Bahrain’s Capital Trustees Board recently approved recommendations to develop a unified system for collecting outstanding municipal fees and debts from migrants in Bahrain. Under the new system, migrants with unsettled municipality debts will not be allowed to use government transactions and services such as issuing or renewing identity cards.
Additionally, the system will be linked with Bahrain’s border controls and will prevent migrants with uncleared debts from leaving the country. The Trustees Board (previously known as Manama Municipal Council) stated that migrants may obtain a clearance certificate, for a fee, to confirm the absence of any outstanding dues before departing the country.
According to a government official from the Board, the combined municipal debt of migrants who previously resided in and left Manama reached approximately BD2.5 million over the last 15 years.
The move comes as already-weak social protections for migrants have eroded and left migrants most impacted by the cost of living crisis. In the last decade, Bahrain removed various subsidies for migrants causing the prices of public services and products to increase, including subsidies for electricity and water which were gradually removed in 2016. Coupled with the lack of a minimum wage and poor labour practices, some low-income migrants fail to pay their bills or fall victim to predatory lenders.
Imposing travel bans on debtors and limiting their access to essential government services is not a new practice. In 2012, Human Rights Watch urged the government to end the entrapment of migrants who were prevented from leaving the country but also prevented from obtaining new residency and work permits, and therefore unable to work to pay off their debts. Banks and telecommunication companies, in particular, continue to pursue court-issued travel bans on migrants who do not pay back loans or fees.
If the new recommendations are accepted, migrants will no longer have automatic permission to leave Bahrain. Essentially, this would entail the reintroduction of "exit visa," which was previously abolished by the Bahraini government.
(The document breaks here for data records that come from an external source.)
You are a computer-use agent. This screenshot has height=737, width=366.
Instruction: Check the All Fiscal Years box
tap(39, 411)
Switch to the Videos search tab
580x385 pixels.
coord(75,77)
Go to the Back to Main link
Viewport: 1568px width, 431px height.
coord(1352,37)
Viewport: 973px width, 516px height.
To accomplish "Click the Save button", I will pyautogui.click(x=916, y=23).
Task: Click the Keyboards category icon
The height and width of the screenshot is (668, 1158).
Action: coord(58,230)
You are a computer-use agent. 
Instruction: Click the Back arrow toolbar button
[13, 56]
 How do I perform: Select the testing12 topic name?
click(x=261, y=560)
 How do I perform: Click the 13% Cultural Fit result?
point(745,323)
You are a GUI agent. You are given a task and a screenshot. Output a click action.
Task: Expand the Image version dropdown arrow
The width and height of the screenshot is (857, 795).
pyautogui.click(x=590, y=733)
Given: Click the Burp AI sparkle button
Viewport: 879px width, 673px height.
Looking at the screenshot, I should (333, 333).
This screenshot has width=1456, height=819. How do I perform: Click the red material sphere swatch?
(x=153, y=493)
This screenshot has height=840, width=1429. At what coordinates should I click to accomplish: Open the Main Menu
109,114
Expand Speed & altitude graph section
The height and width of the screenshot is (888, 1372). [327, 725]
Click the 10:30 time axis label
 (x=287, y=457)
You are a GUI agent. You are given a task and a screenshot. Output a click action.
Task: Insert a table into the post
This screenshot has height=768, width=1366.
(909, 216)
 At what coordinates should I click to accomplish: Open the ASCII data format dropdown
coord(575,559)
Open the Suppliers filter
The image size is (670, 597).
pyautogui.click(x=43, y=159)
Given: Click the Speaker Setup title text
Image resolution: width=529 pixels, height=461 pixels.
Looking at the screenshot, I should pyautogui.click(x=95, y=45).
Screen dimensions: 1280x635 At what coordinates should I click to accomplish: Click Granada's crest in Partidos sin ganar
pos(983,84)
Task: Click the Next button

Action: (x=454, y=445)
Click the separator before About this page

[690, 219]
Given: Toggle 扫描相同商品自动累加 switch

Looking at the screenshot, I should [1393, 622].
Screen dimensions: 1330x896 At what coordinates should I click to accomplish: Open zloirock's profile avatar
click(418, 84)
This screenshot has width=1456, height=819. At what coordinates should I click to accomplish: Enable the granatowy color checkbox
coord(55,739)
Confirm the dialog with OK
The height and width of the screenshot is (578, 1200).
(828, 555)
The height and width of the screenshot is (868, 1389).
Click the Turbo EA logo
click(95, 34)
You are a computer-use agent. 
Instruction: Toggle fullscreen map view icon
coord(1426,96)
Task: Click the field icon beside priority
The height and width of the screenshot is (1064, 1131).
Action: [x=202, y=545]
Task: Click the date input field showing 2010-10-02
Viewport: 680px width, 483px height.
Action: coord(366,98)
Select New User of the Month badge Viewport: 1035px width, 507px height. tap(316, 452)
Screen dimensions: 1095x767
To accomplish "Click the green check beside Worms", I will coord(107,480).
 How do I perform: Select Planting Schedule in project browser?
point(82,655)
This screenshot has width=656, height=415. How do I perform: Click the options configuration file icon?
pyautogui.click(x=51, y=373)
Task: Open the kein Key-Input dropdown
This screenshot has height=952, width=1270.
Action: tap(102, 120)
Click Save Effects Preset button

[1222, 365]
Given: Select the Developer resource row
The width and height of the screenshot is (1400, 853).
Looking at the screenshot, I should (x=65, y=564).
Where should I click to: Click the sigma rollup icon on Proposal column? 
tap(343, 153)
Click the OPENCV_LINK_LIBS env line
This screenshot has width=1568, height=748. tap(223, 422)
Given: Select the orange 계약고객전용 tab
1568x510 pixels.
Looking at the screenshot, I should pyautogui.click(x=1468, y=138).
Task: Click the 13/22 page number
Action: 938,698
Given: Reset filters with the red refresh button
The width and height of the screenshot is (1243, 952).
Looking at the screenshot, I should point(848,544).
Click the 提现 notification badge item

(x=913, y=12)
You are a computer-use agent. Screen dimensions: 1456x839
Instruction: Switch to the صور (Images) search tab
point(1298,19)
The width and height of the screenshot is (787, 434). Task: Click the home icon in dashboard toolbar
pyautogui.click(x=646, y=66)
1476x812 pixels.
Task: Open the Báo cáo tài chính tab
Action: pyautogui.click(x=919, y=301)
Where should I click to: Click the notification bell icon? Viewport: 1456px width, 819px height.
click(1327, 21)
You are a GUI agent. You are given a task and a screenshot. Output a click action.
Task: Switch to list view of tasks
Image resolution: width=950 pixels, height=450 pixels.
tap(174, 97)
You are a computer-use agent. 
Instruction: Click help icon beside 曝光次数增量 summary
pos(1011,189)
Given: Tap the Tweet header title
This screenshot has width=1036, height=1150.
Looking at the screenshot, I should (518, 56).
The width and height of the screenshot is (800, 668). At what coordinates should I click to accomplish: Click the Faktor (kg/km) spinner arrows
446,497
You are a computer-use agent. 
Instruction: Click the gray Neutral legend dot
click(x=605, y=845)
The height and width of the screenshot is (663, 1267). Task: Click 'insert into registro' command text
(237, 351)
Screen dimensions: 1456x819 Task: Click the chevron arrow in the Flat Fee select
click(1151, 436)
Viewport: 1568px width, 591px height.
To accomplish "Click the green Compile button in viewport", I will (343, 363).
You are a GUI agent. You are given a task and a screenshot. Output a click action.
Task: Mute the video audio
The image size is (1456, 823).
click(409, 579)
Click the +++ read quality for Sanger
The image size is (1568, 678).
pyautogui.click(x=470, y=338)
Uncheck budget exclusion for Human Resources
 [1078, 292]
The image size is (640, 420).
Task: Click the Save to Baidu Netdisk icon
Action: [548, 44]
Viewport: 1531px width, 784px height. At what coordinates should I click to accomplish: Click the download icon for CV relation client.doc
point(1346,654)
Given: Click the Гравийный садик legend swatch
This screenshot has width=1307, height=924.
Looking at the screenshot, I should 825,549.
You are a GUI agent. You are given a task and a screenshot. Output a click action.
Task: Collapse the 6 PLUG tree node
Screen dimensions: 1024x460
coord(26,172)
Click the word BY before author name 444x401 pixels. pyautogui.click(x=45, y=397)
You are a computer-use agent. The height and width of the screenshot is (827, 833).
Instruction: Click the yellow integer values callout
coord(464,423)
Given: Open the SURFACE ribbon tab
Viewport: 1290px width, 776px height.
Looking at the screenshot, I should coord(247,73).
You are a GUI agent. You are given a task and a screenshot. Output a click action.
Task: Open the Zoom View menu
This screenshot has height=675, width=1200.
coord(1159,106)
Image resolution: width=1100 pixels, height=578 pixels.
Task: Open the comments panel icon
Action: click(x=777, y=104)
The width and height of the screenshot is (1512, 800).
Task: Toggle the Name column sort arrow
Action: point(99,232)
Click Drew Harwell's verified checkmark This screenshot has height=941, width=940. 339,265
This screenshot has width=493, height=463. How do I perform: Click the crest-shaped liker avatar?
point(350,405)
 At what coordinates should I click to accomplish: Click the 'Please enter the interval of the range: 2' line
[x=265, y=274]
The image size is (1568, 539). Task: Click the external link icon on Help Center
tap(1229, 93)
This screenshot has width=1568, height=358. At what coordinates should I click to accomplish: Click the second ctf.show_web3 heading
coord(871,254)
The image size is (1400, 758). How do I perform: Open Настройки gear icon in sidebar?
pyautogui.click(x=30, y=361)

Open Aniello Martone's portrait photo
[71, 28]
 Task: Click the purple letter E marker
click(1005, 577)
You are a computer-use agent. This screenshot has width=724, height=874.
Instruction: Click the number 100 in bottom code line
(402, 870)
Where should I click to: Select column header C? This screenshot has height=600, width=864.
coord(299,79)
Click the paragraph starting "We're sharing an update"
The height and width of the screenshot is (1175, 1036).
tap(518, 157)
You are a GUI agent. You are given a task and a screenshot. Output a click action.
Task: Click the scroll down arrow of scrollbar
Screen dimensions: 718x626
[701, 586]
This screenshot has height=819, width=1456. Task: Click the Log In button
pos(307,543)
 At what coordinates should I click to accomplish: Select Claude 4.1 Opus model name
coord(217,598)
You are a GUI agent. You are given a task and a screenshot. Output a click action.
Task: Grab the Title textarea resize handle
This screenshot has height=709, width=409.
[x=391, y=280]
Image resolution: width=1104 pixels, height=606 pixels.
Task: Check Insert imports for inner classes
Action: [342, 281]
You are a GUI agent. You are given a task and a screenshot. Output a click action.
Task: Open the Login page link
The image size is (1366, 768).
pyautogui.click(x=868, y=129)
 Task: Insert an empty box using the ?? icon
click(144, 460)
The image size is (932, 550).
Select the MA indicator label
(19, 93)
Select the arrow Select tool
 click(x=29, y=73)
There is also a striking contrast in the way that the Bahraini government approaches debt to private and public institutions, versus dues owed to migrant workers. While strict measures are used to recoup debts, the Bahrain government fails to curb wage theft and has no mechanisms in place (or proposed) to protect the thousands of migrants who leave the country without receiving their wages and entitlements from their employers. The case of G.P. Zachariades company, which was primarily contracted by the Bahraini government, is a striking example: GPZ workers were owed a total of BD250,000 (US$ 663,144) in salaries and settlements but left Bahrain without obtaining their dues.
Migrant-Rights.org urges the Bahraini government to reject the Board’s recommendations and to improve labour conditions and social protections for migrants so that they can avoid debts. These measures should include a mechanism to ensure that migrant workers receive their dues from their employers before leaving the country.